He sat down on the floor beside the man, who now lay semiconscious in shock, and looked around at the stacks of crates, the long dark alleys between them, the whitish gleam of daylight from the barred window slits along the front wall, the white streaks of saltpeter on the ceiling, the tracks of workmen’s boots and dolly wheels on the dusty cement floor. One hour hundreds of thousands of people singing under the open sky; the next hour two men hiding in a basement.

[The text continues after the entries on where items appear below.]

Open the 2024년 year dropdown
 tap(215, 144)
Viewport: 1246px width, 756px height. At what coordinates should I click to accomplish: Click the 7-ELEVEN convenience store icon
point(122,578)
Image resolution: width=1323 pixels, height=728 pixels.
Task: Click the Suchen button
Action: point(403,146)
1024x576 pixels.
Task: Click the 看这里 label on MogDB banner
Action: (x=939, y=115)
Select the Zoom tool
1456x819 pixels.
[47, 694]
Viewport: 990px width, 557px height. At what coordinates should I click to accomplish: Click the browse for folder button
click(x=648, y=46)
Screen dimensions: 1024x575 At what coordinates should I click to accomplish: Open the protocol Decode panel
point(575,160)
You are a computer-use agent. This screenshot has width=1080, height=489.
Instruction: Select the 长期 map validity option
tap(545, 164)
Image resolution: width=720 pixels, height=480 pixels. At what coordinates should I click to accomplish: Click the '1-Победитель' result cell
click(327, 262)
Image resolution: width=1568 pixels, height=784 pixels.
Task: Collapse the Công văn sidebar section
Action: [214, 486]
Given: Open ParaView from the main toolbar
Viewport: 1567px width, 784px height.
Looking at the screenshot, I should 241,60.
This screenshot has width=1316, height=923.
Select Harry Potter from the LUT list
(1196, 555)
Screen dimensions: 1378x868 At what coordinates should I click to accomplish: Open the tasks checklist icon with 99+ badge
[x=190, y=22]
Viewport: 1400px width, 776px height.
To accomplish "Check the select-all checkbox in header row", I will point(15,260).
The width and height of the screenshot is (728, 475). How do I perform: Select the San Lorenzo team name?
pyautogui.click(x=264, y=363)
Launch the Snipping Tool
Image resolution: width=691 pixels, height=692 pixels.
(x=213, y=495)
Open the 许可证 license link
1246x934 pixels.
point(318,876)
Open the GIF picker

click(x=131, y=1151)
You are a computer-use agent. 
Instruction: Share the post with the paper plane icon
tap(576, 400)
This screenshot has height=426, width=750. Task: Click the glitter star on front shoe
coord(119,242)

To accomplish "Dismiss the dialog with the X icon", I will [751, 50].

“You are contemptible,” Shevek said in Pravic to his companion. “You cannot keep doors open. You will never be free.” He felt the man’s forehead gently; it was cold and sweaty. He loosened the tourniquet for a while, then got up, crossed the murky basement to the door, and went up onto the street. The fleet of armored cars had passed. A very few stragglers of the demonstration went by, hurrying, their heads down, in enemy territory. Shevek tried to stop two; a third finally halted for him. “I need a doctor, there is a man hurt. Can you send a doctor back here?”

“Better get him out.”

“Help me carry him.”

The man hurried on. “They coming through here,” he called back over his shoulder. “You better get out.”

No one else came by, and presently Shevek saw a line of blackcoats far down the street. He went back down into the basement, shut the door, returned to the wounded man’s side, sat down on the dusty floor. “Hell,” he said.

After a while he took the little notebook out of his shirt pocket and began to study it.

In the afternoon, when he cautiously looked outside, he saw an armored car stationed across the street and two others slewed across the street at the crossing. That explained the shouts he had been hearing: it would be soldiers giving orders to each other.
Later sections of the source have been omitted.